The Substrate Tiles Never Think About
This post is part of the Black Skies architecture series; the series hub is the thesis post. The lifecycle post ended on a handoff: a tile's master submits a DAG of tasks and collects results, and everything between submission and result is the pool's concern. This post is the pool. It is the layer the game never sees, and the layer where most of the money and most of the latency live.
Capacity with known item sizes
Every capacity system on earth wants the same impossible thing: to know what its workloads will cost before they cost it. EVE Online cannot predict what a fight will demand, because player count, fitting choices, and module spam compose into an open-ended bill. Black Skies can, and the reason is the thesis paying out one more time. The game rules that bound a tile, the ingress ceiling, the cell count, the card costs and cooldowns, also bound the plan a tile's master can possibly submit. Every tile has a printed worst case, computable before the tile ever heats up.
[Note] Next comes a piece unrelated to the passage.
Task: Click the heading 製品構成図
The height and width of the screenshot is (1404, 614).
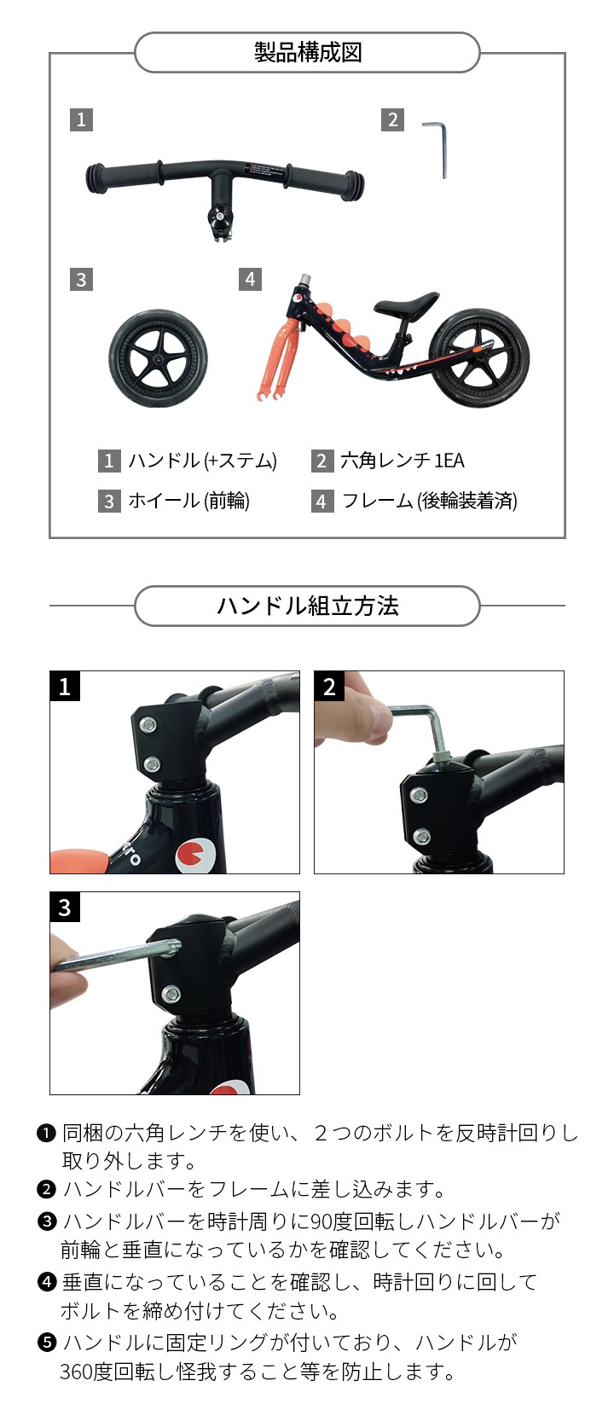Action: [x=308, y=53]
That single property changes the character of everything below it. Capacity planning is usually forecasting; here it is bin-packing with known item sizes. A scheduler that knows the ceiling of every item it places gets to do things schedulers normally cannot do safely, and most of this post is a tour of those things.
Stateless by decree
The compute layer is built from TileHosts, and the first rule is that a TileHost is capacity, not a home. No durable state lives on one, ever. Tile state is authoritative in the owning master's memory, committed to Redis every tick, and checkpointed to DynamoDB; the executors that do the grunt work hold nothing past the task in their hands. This is one principle applied without exception: put durable state in systems designed for durability, put compute in systems designed for replaceability, and never mix the two.
Statelessness is what makes everything else in this post cheap. A worker that holds nothing can be replaced by anything, anywhere, including, as we will get to, by something that is not a pod at all.
The dispatch budget
At 2 Hz, a tick completes when the slowest task on the DAG's critical path returns, so the substrate's first job is making task dispatch nearly free. The enemy has two faces: fixed per-task overhead, which multiplies by the depth of the plan rather than its width, and tail latency, because a wave of a hundred parallel tasks finishes at roughly its own p99.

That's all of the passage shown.